Andrew Ferguson, associate professor in the Pritzker School of Molecular Engineering at UChicago, will serve as the first node director for CECAM-US-Central.
“Establishment of CECAM-US-Central is a reflection of the strengths of the University of Chicago and the five partner institutions in molecular modeling and simulation,” he said. “Becoming part of CECAM presents exciting new opportunities to initiate and strengthen collaborative research endeavors with our European colleagues, support short- and long-term personnel exchanges, develop advanced training resources and summer schools, and organize and host CECAM workshops at the six U.S. institutions and at the John W. Boyer Center in Paris.”
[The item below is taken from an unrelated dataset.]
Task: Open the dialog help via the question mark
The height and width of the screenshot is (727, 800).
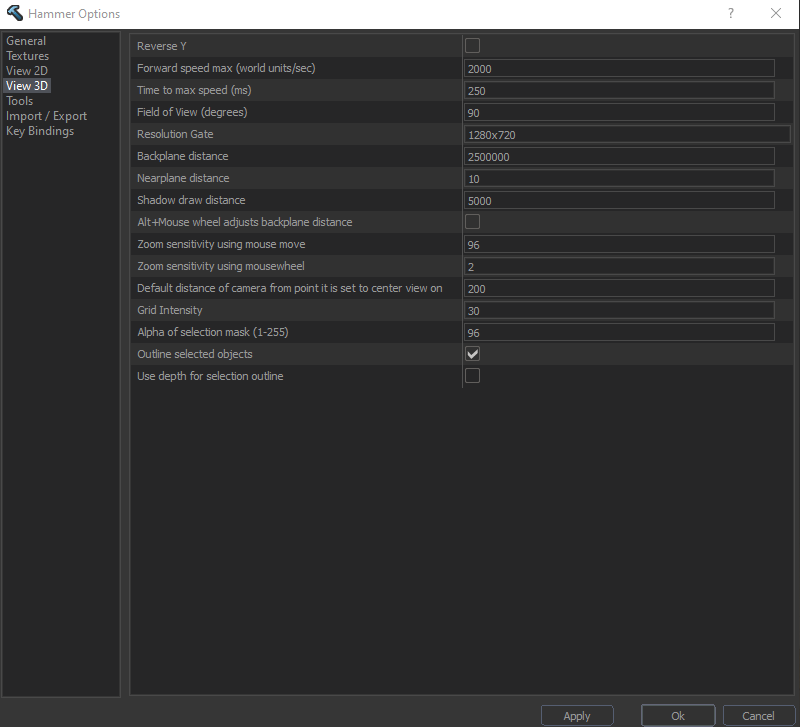Action: coord(729,13)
CECAM Director Andrea Cavalli said: “The CECAM-US-Central remarkably impacts the global positioning of CECAM by creating its first node outside of Europe. This node brings together a strong and exciting consortium of partners. It provides CECAM with a unique opportunity to strengthen further knowledge exchange between European and U.S. researchers in computational science. These scientific and technological activities are crucial to fostering exciting collaborations in leading-edge theories, software and applications to address grand challenges for societal progress.”
Edward Maginn, the Keough-Hesburgh Professor and associate vice president for research at the University of Notre Dame, added: “The University of Notre Dame is excited to partner in the establishment of CECAM-US-Central. Notre Dame has long been a leader in the field of molecular modeling and simulation, and the establishment of this CECAM node will allow us to further strengthen our research in this rapidly changing field. Along with our partner institutions, we look forward to developing this node into an intellectual hub for the advancement and application of new simulation and modeling methods to solve some of the most challenging problems facing society.”
The new node will officially launch in January 2024, and its first activity will be an academic conference to be held at the University of Chicago in July 2024.